Monday, 6 December 2010

Escape from Shangri-La by Michael Morpurgo

Cessie lives with her family were there are no pictures of her grandfather and she doesn't know what he looks like. A trampy looking man ends up on their doorstep who happens to be her grandfather she just doesn't know it yet.Cessie had been looking out her window all morning and this man was leaning against a lamppost staring at her she had be calling her mum to come over to look at him, she wouldn’t come over to see why he was staring at Cassie, soon enough she came over she told Cassie to stop staring at him. Her mum said he looked like a tramp. Later on the doorbell rings Cassie goes to answer the door and on the doorstep was the trampy old man who happens to be her grandfather but just doesn’t know it yet.
He comes in because he thinks that his son lives there because Cessie’s dad has just got a new job working in a radio station and hears his name Arthur Stephens. He hasn’t seen his son, Cessie’s dad since he was five years old. When Grandfather a younger Arthur used to call him Popsicle and ever since everyone has called him that.Cessie’s Grandfather had a stroke in the kitchen as mum and Popsicle were talking to each other about Arthur.

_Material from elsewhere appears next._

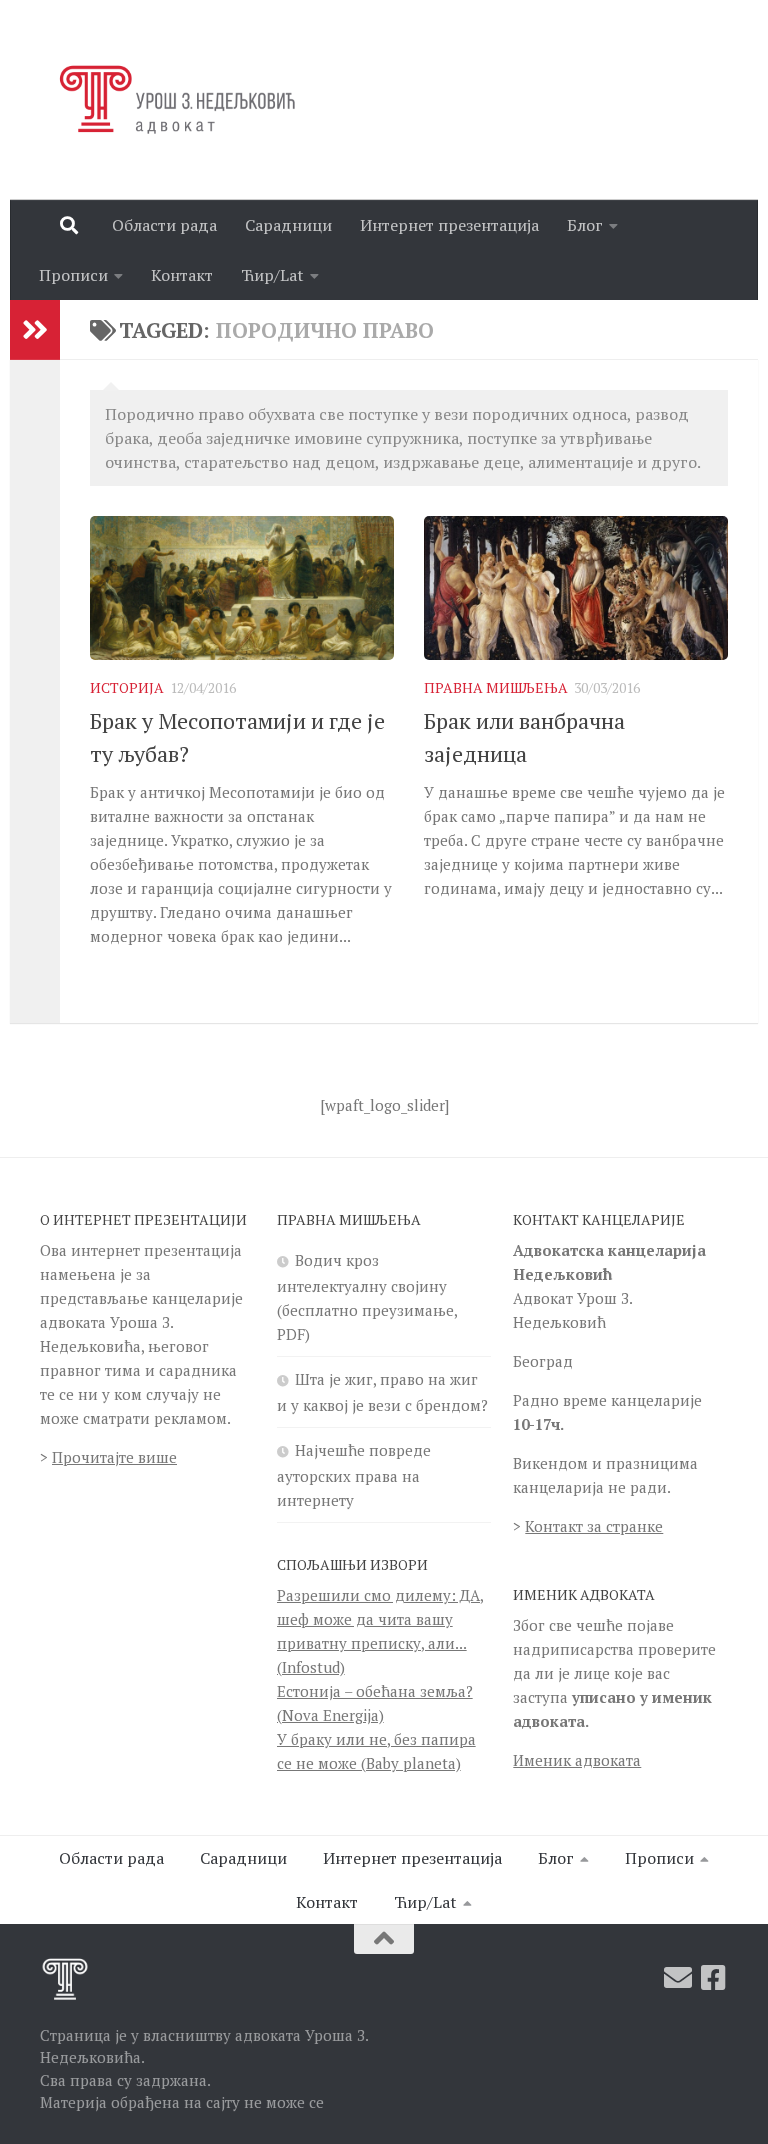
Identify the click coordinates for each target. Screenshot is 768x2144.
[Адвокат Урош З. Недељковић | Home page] (173, 100)
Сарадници (288, 225)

He recovered but he had lost his memory. Cessie tries to help him regain his memory all he remembers vaguely is a lifeboat, a tin of condensed milk, and a terrifying night on the beaches of Dunkirk in World War Two.
Popsicle was taken to a nursing home. They took the residents on a boat trip from Shangri-La on his lifeboat across the Channel to Dunkirk were ghosts were laid to rest. When they got back to the port Popsicle and Arthur talked about what has happened in their life.  Arthur decides to put Popsicle into a nursing home and Cessie is desperate to get him out. Cessie went looking for his home to find out that he has been living in an old lifeboat called Lucie Alice.

I really enjoyed this book because it's one of those books which you think 'whats going to happen next', so you just can't stop.